== DATA TO EXAMINE ==

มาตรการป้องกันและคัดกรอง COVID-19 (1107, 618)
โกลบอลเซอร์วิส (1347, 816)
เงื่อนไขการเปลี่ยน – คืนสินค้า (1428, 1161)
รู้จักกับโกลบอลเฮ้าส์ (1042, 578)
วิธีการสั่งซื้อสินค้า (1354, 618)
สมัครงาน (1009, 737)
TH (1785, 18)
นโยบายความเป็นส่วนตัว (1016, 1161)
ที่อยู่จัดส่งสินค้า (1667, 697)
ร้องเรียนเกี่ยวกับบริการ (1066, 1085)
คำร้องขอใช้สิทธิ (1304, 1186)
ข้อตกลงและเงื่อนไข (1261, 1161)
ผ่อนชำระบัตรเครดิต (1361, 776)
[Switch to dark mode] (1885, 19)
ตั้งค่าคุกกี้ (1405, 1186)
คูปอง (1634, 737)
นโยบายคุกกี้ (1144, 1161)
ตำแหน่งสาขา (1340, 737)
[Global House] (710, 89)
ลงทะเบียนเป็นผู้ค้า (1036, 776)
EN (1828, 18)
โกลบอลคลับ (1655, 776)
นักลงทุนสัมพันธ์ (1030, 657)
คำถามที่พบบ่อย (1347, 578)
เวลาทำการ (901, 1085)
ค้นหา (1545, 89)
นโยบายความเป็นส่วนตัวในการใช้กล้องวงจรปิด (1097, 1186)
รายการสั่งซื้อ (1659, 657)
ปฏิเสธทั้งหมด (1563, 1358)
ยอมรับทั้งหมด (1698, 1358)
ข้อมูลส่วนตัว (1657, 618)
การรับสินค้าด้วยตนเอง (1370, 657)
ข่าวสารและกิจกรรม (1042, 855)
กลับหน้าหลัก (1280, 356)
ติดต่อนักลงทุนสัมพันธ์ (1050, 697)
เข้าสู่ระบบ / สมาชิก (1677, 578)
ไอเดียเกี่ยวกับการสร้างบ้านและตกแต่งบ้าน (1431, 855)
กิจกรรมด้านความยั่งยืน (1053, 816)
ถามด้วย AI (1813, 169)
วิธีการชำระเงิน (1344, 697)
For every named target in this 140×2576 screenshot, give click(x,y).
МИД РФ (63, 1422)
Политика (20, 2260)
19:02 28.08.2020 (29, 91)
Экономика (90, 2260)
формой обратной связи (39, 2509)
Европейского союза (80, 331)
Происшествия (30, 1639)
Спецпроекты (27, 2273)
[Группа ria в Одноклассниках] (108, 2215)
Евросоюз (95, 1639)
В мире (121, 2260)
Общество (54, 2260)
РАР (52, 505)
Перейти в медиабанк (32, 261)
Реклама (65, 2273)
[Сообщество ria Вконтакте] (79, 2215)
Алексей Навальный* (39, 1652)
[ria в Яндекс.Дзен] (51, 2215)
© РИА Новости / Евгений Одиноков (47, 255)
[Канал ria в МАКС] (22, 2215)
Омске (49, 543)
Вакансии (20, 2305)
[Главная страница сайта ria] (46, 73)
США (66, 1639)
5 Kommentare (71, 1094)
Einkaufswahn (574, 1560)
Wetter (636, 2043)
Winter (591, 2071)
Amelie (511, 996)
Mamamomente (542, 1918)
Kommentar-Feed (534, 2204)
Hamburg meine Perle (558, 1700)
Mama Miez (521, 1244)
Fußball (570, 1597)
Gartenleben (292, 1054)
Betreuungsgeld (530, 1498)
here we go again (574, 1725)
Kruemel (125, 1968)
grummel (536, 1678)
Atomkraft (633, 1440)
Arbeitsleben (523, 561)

===

WHAT THE TASK ASKS: Transcribe word for word the lines from the one holding "США (66, 1639)" to the last line of the listing above, inclusive.

REPLY:
США (66, 1639)
5 Kommentare (71, 1094)
Einkaufswahn (574, 1560)
Wetter (636, 2043)
Winter (591, 2071)
Amelie (511, 996)
Mamamomente (542, 1918)
Kommentar-Feed (534, 2204)
Hamburg meine Perle (558, 1700)
Mama Miez (521, 1244)
Fußball (570, 1597)
Gartenleben (292, 1054)
Betreuungsgeld (530, 1498)
here we go again (574, 1725)
Kruemel (125, 1968)
grummel (536, 1678)
Atomkraft (633, 1440)
Arbeitsleben (523, 561)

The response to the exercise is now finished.